I really cant see how we can get her parents to open their eyes and see what she is doing to them, they say that she is their daughter which is true, but they are old and medically in a poor state, her father in particular who has repeated strokes.
We are at a loss to know what to do, I think my Sister in Law is a fraudster and con artist and doesnt seem to give a hoot about the carnage she leaves behind, I confronted her about the wedding and there was zero remorse and tried to twist it around that I didnt know what I was on about and to keep my "nose out of it" or words to that effect, I am convinced she will be on the phone trying to save the situation and redeem herself as we speak.
Anybody have the first idea on how this should or could be handled?
Re: Sister in Law, habitual liar, tearing family in shreds.
Is the child well taken care of? Is the child in school, healthy, getting medical care and being attended to? THis is where it gets worrisome: there is the child's welfare at stake.
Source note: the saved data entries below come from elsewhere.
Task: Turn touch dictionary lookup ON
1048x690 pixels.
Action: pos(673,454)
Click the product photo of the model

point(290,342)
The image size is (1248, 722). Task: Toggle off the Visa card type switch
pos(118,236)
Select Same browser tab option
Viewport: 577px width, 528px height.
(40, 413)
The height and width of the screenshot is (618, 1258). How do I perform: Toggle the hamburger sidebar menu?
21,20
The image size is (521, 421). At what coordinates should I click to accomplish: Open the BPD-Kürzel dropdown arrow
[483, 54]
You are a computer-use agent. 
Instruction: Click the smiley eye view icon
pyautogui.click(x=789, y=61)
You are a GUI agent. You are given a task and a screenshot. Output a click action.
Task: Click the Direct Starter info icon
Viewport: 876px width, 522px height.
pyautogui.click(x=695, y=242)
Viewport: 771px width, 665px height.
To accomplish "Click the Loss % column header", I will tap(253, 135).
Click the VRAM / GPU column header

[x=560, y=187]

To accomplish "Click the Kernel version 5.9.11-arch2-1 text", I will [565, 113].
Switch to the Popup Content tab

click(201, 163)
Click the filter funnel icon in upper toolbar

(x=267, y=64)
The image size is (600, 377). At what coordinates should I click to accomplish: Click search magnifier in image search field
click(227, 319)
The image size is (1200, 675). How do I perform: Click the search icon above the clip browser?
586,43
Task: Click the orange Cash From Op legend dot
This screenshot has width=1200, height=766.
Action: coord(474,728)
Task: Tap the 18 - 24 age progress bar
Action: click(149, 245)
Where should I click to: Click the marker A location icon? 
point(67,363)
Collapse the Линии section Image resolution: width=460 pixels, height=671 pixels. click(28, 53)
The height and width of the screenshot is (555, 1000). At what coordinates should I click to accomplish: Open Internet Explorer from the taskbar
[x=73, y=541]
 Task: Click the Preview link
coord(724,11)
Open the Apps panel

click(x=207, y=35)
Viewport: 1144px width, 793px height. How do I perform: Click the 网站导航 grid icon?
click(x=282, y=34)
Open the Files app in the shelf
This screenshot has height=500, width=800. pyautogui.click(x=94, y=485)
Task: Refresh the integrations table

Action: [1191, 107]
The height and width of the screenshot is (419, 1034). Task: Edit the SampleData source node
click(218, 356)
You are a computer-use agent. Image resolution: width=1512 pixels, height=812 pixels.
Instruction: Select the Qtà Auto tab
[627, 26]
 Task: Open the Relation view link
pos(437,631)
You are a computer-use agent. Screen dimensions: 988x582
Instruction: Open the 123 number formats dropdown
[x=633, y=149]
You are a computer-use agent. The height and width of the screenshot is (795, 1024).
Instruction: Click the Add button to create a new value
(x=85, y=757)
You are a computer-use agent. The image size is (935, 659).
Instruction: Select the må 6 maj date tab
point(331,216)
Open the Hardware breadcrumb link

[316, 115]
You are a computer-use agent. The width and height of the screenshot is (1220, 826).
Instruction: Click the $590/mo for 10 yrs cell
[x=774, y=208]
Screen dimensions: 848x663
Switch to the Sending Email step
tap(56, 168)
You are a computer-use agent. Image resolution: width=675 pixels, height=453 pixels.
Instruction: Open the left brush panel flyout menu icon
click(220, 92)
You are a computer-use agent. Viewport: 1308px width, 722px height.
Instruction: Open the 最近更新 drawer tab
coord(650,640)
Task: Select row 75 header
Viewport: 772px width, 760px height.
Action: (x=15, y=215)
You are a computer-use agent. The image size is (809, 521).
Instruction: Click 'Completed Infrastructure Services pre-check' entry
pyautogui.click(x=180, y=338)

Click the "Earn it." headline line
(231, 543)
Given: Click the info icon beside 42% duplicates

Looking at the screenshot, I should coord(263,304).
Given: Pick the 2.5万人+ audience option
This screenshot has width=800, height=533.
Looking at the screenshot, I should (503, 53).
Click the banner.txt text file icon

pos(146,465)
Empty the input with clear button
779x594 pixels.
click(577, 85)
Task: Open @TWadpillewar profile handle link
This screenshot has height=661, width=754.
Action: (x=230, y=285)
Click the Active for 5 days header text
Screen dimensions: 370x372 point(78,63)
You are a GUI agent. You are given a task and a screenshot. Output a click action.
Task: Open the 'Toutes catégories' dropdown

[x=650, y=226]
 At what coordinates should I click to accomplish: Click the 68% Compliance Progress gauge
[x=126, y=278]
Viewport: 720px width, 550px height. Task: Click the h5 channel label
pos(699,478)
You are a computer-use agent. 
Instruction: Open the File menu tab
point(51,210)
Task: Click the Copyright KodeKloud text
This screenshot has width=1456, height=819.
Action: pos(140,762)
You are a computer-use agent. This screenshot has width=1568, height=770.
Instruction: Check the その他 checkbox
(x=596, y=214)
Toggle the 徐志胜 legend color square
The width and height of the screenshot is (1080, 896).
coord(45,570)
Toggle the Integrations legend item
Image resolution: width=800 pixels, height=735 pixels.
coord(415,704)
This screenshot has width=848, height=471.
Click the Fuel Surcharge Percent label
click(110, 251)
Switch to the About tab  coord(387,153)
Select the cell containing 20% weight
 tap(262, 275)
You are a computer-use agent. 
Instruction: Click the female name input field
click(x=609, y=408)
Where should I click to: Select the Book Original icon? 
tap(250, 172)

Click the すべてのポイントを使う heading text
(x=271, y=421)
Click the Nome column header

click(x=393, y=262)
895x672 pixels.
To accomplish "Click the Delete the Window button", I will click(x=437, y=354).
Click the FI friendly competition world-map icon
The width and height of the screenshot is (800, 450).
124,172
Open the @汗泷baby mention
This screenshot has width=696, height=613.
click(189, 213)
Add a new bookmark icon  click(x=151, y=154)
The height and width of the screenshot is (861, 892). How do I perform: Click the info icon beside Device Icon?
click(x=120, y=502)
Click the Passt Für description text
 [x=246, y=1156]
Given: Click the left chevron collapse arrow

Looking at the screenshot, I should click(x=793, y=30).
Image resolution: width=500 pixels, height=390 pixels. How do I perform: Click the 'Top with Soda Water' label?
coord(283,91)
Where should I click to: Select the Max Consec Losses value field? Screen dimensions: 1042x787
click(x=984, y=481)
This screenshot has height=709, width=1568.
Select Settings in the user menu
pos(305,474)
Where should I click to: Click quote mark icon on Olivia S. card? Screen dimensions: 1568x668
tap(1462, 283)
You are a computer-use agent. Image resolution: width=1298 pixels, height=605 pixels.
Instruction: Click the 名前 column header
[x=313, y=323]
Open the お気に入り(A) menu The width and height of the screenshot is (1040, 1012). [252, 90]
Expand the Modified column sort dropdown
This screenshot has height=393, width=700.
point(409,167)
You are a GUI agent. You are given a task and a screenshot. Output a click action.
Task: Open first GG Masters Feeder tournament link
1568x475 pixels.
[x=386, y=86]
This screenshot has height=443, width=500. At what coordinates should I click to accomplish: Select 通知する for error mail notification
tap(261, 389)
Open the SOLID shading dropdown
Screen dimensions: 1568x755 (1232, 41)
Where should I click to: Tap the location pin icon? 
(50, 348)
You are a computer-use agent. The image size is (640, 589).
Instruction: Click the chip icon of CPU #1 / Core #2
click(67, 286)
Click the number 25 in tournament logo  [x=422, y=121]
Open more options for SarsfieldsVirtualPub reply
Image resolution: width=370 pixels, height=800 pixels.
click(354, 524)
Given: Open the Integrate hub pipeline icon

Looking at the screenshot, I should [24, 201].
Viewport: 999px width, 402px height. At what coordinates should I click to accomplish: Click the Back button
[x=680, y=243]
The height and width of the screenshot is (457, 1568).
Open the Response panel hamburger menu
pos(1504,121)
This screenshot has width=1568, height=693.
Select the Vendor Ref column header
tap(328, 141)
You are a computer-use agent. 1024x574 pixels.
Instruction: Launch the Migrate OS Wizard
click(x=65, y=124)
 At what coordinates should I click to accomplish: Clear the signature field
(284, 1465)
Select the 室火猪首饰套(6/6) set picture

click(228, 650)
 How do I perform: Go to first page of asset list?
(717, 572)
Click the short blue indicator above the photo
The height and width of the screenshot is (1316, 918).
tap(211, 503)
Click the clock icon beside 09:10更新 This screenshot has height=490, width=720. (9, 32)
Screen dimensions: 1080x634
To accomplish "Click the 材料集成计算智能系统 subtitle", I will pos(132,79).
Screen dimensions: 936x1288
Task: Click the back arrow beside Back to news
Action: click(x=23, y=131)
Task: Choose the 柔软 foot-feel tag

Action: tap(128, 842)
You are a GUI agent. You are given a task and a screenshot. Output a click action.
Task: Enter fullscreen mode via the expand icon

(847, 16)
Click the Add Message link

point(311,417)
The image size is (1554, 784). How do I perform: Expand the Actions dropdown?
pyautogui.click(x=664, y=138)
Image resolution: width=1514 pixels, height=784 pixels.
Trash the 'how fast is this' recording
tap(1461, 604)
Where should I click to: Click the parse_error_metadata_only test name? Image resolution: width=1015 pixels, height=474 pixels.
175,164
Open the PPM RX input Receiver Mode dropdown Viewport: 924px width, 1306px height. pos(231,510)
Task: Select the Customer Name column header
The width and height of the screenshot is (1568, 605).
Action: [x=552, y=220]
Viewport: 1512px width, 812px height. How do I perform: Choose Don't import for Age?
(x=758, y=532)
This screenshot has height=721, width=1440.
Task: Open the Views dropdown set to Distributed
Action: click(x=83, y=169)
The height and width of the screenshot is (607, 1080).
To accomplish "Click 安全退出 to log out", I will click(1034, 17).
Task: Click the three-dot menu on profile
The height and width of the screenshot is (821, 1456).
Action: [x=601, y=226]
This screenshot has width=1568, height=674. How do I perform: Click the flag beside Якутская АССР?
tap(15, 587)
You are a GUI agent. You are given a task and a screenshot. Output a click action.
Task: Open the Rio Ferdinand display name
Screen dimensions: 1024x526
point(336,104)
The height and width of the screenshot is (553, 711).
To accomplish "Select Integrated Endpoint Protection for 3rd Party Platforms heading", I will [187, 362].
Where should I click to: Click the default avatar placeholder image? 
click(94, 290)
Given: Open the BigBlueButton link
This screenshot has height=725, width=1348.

That child should be removed from that household immediately, just for the fact that your SIL has been more than a bit nutty. As I said, it sounds to me that she's got a mental illness.
Somebody family needs to have custody of that child,--- there are too many weird going on and too many strange people in and out of her life; who knows what kind of questionable people they are?
Is there any way you can petition the courts for custody of your niece?and if not you, somebody else?
Your sister needed to be cut off and cut out of your life, and everyone else's in your family, a long time ago. She needs toughlove at the very least --- and what is sad is that your parents are enabling her. I wonder what else is at stake with them, considering your sister is involved. WHo knows what kind of unscrupulous bullshit your SIL is up to with them? I'm thinking elder abuse and elder neglect and who knows what else? maybe she's even robbing them; I don't know.
That child needs to be removed from your SIL, just judging from your SIL's bizzare and possibly unlawful and most definitely fraudulent behavior -- and your SIL needs a mental evaluation.
Something isn't right here; you know this.
I hope you get down to the bottom of this, for the sake of the kiddo, if anything. GL.
Contact an attorney -- see what he or she advises.
And somebody in the family that is a sibling of your SIL may need to be a conservator or guardian or have legal rule over their parents' funds and other holdings. Your SIL could be robbing them blind -- could, I said -- or some other damaging monkeybusiness could be at hand.